Corrida de caracóis

Caracol

Num verão dos anos 50, o Padre Adolfo Magalhães anunciou no Vidago, onde era pároco, uma corrida de caracóis. Os aquistas daquela estância termal acorreram em grande número ao salão do hotel onde o feito ia realizar-se.

Muito simples. Em cima de uma mesa, o padre fantasista e bem humorado colocou dois caracóis esfomeados, à distância de cerca de dois palmos um do outro, plantando-lhes a meio uma fresquinha folha de hortaliça. Os mirones afilaram o nariz, na expectativa. E a verdade é que os caracóis acabaram por se desenroscar, tentáculos à coca, radar guloso, e iniciaram a corrida que, para gáudio dos circunstantes, teve um vencedor e um vencido. Um jogo de soma zero, como conspicuamente diz a teoria dos jogos que tanto se aplica às matemáticas como aos vorazes caracolitos.

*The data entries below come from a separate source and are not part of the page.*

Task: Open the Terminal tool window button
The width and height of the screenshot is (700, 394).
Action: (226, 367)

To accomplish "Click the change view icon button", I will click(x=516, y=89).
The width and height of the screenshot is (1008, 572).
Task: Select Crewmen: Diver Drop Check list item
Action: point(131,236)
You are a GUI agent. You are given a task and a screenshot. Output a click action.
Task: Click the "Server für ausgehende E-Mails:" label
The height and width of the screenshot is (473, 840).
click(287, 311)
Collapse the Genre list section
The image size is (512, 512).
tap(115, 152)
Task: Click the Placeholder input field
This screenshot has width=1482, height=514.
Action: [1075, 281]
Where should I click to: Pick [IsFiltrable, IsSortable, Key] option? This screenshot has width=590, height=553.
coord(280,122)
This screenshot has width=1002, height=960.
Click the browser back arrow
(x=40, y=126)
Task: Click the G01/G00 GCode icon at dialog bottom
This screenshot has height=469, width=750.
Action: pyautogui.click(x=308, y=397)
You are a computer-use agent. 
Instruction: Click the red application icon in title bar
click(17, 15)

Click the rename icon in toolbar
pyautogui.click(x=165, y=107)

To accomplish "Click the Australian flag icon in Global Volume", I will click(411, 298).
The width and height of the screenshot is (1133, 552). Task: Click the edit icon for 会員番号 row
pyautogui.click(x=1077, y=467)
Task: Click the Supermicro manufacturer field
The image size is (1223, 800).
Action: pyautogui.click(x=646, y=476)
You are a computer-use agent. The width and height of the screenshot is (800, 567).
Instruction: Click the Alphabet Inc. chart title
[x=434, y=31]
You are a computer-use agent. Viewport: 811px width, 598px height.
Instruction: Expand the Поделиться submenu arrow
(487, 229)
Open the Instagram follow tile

Palmas para os moluscos gastrópodes pulmonados – para os dois, vencedor e vencido, pois ganhar e perder é jogo, ora! E palmas também para o engenhoso rival de Skinner que divertiu a maltósia por um quarto de águas.

Se é verdade que exempla trahunt então, senhores leitores, vejam se são capazes de organizar uma corrida de caranguejos ou de borboletas. E, se de algum encorajamento lhes servir a notícia que tenho na manga, sempre lhes digo que, de acordo com as previsões de um biólogo meu amigo, está prestes o dia em que se vai organizar uma corridinha de cromossomas para saber na hora tanto a cor dos olhos como o sexo do nasciturno.

António Cabral para Eito Fora por Pedro Colaço Rosário (2001)

António Cabral [1931-2007] foi um poeta, ficcionista, cronista, ensaísta, dramaturgo, etnógrafo e divulgador da cultura popular portuguesa.